When people ask me about Micro Focus COBOL Modernization, I’m always at a bit of a loss as to how to respond. First, is the question about moving off the mainframe and switching out the mainframe COBOL (such as Unisys COBOL or IBM COBOL) for the Micro Focus product? Or is the question related to getting rid of the customer’s existing Micro Focus COBOL and replacing it with a Java or .NET application? I’ve found that either could be the case.
Taking the first possibility, moving off the mainframe might be a good thing, but why stay with the COBOL? You’ve gotten rid of the mainframe, and maybe saved $1m per year or more. But you’ve traded one vendor lock-in (your mainframe company) for another (Micro Focus), and you still have to recruit, train, or steal COBOL programmers. Doesn’t Micro Focus have monopoly pricing power for COBOL licenses? They’re not teaching COBOL to most freshman computer science graduates, and those of us that wrote it in the 70’s and 80’s are more than eligible for retirement. Worse, you don’t have the wide variety of open source software and great development tools to choose from if you stick with COBOL, and it’s difficult to build highly responsive web applications using what will soon be a 50 year old computer language!

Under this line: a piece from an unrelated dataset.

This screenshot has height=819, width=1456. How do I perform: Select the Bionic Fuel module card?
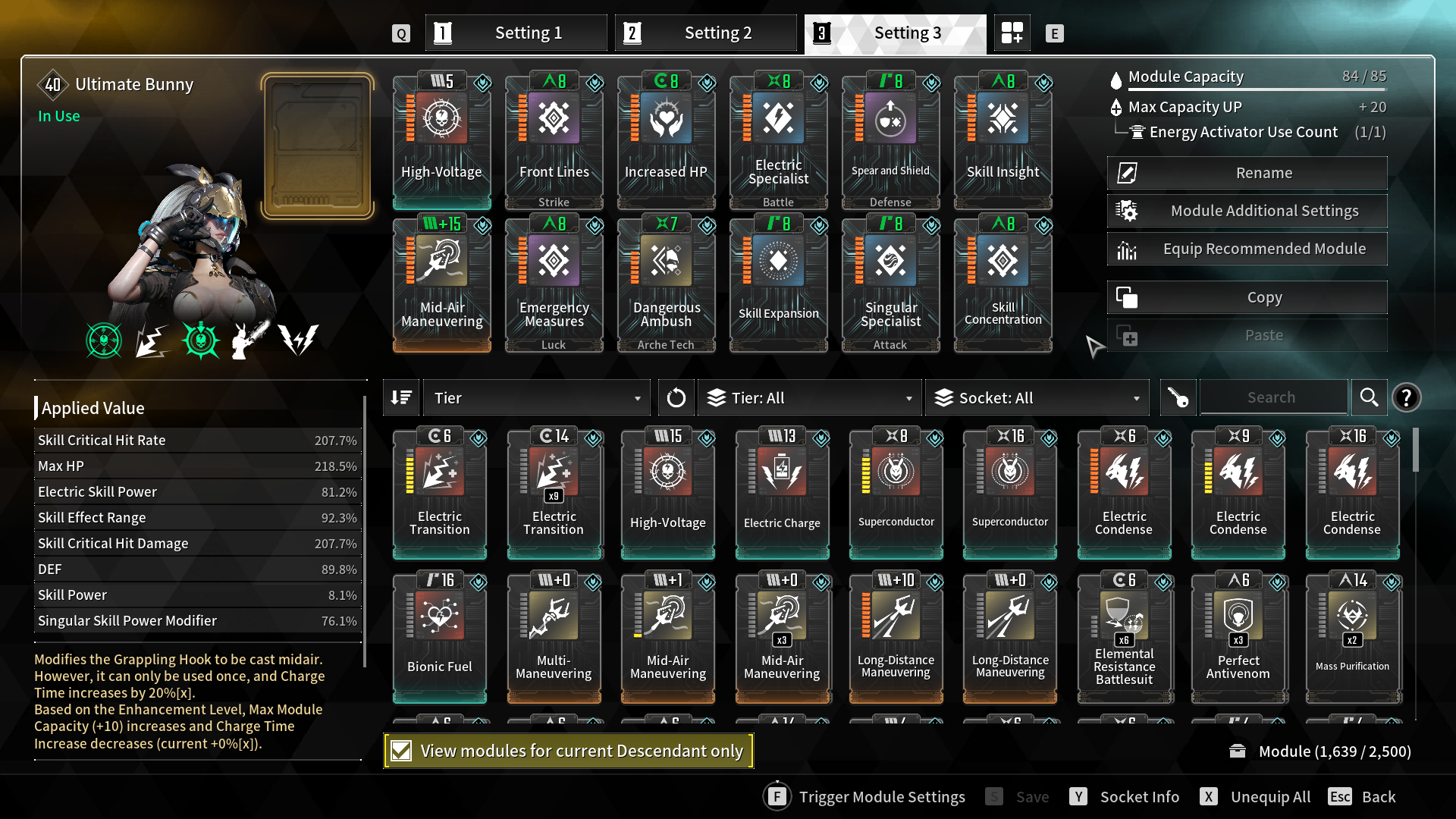point(440,638)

I’m often struck, also, by the cost of this kind of Micro Focus COBOL Modernization project. COBOL is COBOL, right? So why does it take years and millions of dollars to move it from one computer to another? Well, actually there are good reasons, starting with the somewhat mistaken idea that COBOL is COBOL, and moving past the compatibility problems to the performance and security issues. You don’t have RACF or DASD channels in your new environment!
Modernizing the mainframe COBOL to Java or .NET instead might cost a little more, or it might not. But, instead of just postponing the inevitable moment when the COBOL programmers are just not available, why not modernize once to something you know is going to be here 20 years from now? If you move from mainframe COBOL to Micro Focus COBOL on a server, you pay for modernization once — and then you will have to pay for modernization a second time, when the COBOL labor pool dries up. That’s not a deal, is it?
The other kind of Micro Focus COBOL Modernization is, of course, this second step we just talked about – changing over from Micro Focus COBOL to a more modern programming language environment like .NET or Java. Moving from COBOL to COBOL is not much of a modernization step, but COBOL to Java or COBOL to .NET surely is. You could, of course, try to do this by translating the COBOL line by line, but that path has a lot of problems. Our approach is different: it gives you fresh source code, properly optimized for the web, and extremely maintainable to boot. Our solution is SOA enabled, Section 508 compliant, and cloud-ready: that’s a deal in anybody’s book!